Cornflower Blue Sapphire
4.08ct Cornflower Blue Sapphire

When choosing sapphire for investment purposes, there are several factors to consider:


  1. When selecting a sapphire you should consider a specimen that is prized in colour and carat size. This will make it easier to sell when the time is right. Velvet blue, royal blue, cornflower blue, padparadscha, vivid pink and canary yellow command higher prices. If you purchase a sapphire 3 carat or more, this will also increase the value over time. Corundum such as Kashmir Sapphire and Burmese Ruby are extremely rare in over 1-carat size and command extraordinary prices. Excellent quality Sri Lankan Blue & Padparadscha also command high prices however are easier to source in larger carat sizes, so ideally, for investment, the bigger, the better - my recommendation would be 3 carats plus. The hue of a coloured gemstone plays an integral role in determining its price. You could have the same cut, clarity & carat in 2 gemstones; however, a velvet blue will command a much higher price than a greyish blue. The hue is where the ultimate value is found in a gemstone such as sapphire, so it is important to choose a stone carefully, keeping desirable hues in mind.

  2. The origin of a gemstone is an important factor. Kashmir Blue Sapphire, Burmese Pigeon Blood Ruby, Sri Lanka Blue Sapphire & Sri Lanka Padparadscha are the most valuable per carat coloured gemstones. They will hold their value and increase over time. The larger the size, the rarer the gemstone, and the more valuable it will be in the long term.
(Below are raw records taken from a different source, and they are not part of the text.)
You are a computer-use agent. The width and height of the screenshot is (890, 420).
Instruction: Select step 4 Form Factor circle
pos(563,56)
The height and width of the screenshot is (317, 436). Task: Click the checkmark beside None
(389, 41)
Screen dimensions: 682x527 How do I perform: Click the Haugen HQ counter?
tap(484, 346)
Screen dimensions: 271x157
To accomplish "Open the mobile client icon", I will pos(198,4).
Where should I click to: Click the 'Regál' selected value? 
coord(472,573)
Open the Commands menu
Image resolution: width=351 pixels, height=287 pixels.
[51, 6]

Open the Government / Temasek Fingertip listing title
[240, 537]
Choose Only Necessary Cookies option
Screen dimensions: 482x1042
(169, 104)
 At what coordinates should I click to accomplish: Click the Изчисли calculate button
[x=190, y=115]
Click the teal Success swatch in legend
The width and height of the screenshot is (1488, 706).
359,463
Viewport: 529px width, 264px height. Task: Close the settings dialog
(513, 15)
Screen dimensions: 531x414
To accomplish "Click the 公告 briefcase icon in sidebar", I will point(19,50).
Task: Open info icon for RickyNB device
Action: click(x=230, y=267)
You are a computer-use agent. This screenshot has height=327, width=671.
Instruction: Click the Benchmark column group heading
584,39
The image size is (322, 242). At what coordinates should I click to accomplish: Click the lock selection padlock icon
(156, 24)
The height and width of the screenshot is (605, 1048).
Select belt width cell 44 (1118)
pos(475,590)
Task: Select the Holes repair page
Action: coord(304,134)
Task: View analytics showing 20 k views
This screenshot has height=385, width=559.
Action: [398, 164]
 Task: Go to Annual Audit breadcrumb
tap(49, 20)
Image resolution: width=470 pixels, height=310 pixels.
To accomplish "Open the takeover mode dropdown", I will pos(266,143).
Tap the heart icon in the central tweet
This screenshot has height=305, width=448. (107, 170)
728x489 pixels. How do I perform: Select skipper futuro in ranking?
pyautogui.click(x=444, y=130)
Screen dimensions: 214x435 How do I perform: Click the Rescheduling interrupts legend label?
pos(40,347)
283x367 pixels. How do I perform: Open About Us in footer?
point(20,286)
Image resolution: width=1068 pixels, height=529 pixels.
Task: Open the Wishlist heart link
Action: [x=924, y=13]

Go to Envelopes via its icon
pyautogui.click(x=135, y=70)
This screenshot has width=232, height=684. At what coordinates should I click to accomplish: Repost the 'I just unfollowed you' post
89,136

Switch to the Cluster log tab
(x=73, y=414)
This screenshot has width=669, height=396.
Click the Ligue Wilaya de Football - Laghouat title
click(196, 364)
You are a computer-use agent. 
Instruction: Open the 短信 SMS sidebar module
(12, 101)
  3. Cut and Clarity should be considered. Select a gemstone with a high-quality commercial-grade cut. The facets should bring out the natural sparkle, lustre and life of the gemstone. A well-cut sapphire or spinel will be magic for the eyes. The gemstone should have good clarity - eye and loupe clean stones will command a premium. Slightly included stones still fetch high prices, and inclusions, in some cases, can add to the uniqueness and beauty of a gemstone. However, too many inclusions will reduce the value - unless you purchase something like an emerald or paraiba tourmaline where heavier inclusions are considered normal.

  4. The closer a gemstone is to its natural form, the more valuable it will be. Heat treatment does not drastically affect the price of a good sapphire, but an unheated quality sapphire will command a premium price. Stay away from gemstones with treatments such as beryllium or lead filling, which greatly reduces their value.


Ceylonese Blue Sapphire
3.20ct Ceylonese Blue Sapphire

Here is an example of how The Sapphire Merchant can assist you with buying gemstones well for investment purposes. We handpicked this stunning 4.87ct cornflower blue sapphire mined in Sri Lanka at the Chanthaburi Gemstone Market in Thailand (see photo). Going to a market hub such as this allows us to negotiate a very reasonable price. Once back in New Zealand, the sapphire is valued by a gemologist and registered valuer to determine its value on the New Zealand market. This cornflower blue sapphire example is valued at NZD 19500 (New Zealand Dollars). Because we reduced the supply chain and brought directly from the gemstone market, our sapphires and precious gemstones are much closer to wholesale price. We were then able to offer this cornflower blue sapphire to the New Zealand market at $5649. Close to a quarter of its New Zealand value.


4.87ct Cornflower Blue Sapphire Gemstone SOLD by The Sapphire Merchant
4.87ct Cornflower Blue Sapphire Gemstone

When investing in sapphires and precious gemstones, it is also helpful to note that buying more or in bulk gives more negotiating power to reduce the individual pricing of gemstones further.


The Sapphire Merchant can assist you with securing quality precious gemstones such as sapphires for investment and as an alternative store of wealth. We offer the best prices for sapphire in New Zealand, and buying well at the beginning will assist in realising value in your investment later on. To discuss investment options, don't hesitate to contact me to assist you with planning your precious gemstone portfolio.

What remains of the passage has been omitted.